--- Passage for review Enclosed Below ---

Histological animal studies proved that ACL remnant preservation promoted new ingrowth of proprioceptors, neural cells, and nerve-related gene expression 6–12 weeks after surgery [23, 31, 45, 52], indicating the enhancement of proprioception of the knee joints in the early stage. The histological findings partially explained the results of our review, which reported a greater proprioceptive improvement in ACLR-R (compared with ACLR-S) in the short follow-up (≤ 12 months) period. Although there were a few findings of studies with longer follow-up that reported similar results, they lacked statistical significance [19, 28]. Histological studies in humans showed a reduction in the concentration of neural analogs in ACL grafts years after ACLR, regardless of graft source (allograft or autograft) [53]. Moreover, the effect of graft source on proprioceptive recovery has been unclear in several studies [7, 10, 39, 40] that have reported similar outcomes from ACLR with autograft, allograft, and artificial synthesis grafts. These results jointly indicate the potential benefits of remnant-sparing ACLR over the tensioning technique, and further comparisons of two techniques with different follow-up durations and graft sources in proprioception assessment and clinical outcomes are required in future studies.

Several human studies have evaluated the remnant-preserving effect after surgery with respect to remnant volume and surgical timing [29, 35, 44, 47]. However, the optimal volume and timing (time between the injury and the surgical procedure) for remnant-preserving ACLR in clinical practice require further investigation since only few studies reported the results of proprioceptive assessment. Only one study [19] (of those included in this review) described the mean time from injury to surgery. The varied descriptions of remnant volume in three included studies [5, 19, 28] also prevented us from performing subgroup analysis of the relationship between the remnant amount and proprioceptive restoration. Therefore, the effect of remnant volume and surgical timing during ACLR-R on proprioceptive recovery should be further studied.

--- End of Enclosed Passage for review ---
--- Listed entries Enclosed Below ---

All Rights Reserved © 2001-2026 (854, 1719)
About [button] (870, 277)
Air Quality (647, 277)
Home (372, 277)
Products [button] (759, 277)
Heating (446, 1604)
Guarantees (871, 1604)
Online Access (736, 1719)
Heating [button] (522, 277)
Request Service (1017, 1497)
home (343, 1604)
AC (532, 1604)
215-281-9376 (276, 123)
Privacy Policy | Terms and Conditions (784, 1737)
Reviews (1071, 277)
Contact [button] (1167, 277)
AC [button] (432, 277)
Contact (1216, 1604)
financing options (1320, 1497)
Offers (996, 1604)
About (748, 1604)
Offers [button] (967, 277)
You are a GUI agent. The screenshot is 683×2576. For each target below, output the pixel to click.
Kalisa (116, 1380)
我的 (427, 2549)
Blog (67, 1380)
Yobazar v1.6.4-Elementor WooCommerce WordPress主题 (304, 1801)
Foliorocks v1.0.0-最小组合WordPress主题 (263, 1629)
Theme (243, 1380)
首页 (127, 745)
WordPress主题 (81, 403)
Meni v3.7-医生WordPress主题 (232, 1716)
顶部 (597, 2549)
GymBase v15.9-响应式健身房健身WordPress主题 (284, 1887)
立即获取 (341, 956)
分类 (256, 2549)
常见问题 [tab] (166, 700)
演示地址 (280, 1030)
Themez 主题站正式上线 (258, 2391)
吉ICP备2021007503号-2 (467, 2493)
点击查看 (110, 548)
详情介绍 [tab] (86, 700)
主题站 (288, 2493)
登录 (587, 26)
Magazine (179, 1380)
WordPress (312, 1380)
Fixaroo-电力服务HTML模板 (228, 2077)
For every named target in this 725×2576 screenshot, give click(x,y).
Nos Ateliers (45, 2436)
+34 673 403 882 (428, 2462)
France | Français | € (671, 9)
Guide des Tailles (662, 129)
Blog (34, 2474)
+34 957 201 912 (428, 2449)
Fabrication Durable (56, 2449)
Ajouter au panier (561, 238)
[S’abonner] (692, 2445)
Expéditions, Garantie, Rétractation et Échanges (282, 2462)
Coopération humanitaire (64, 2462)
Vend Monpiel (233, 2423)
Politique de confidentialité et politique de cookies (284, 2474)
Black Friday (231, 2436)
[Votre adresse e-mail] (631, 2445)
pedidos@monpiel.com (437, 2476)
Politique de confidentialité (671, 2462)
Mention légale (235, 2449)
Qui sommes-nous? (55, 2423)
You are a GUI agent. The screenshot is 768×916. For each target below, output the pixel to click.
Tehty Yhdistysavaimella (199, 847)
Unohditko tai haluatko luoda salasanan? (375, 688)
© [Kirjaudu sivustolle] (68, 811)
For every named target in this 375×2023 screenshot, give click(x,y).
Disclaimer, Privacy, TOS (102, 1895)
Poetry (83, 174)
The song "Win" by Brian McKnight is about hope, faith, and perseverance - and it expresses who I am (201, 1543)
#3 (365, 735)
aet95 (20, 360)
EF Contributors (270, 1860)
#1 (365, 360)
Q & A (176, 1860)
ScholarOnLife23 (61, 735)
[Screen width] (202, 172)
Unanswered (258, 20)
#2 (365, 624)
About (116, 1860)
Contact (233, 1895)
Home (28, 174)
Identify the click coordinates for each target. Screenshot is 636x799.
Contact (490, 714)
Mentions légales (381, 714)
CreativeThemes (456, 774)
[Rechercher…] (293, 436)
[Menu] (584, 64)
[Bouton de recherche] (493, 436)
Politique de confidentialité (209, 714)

--- End of Enclosed Listed entries ---

**Activities**.
A. In the passage on ACL remnant preservation, condense the paragraph beginning "Several human studies have evaluated" into a short bulleted list that keeps its main facts.
B. According to the passage on ACL remnant preservation, what did histological studies in humans find about neural analogs in ACL grafts years after ACLR?

**Task results**.
A.
- Several human studies have evaluated the remnant-preserving effect after surgery with respect to remnant volume and surgical timing.
- Few studies reported proprioceptive assessment results, so the optimal remnant volume and timing between injury and surgery for remnant-preserving ACLR need further investigation.
- Only one included study described the mean time from injury to surgery.
- Three included studies described remnant volume in varied ways, which prevented a subgroup analysis of remnant amount and proprioceptive restoration.
- The effect of remnant volume and surgical timing during ACLR-R on proprioceptive recovery should be studied further.

B. They found a lower concentration of neural analogs in ACL grafts years after ACLR, regardless of whether the graft was an allograft or an autograft.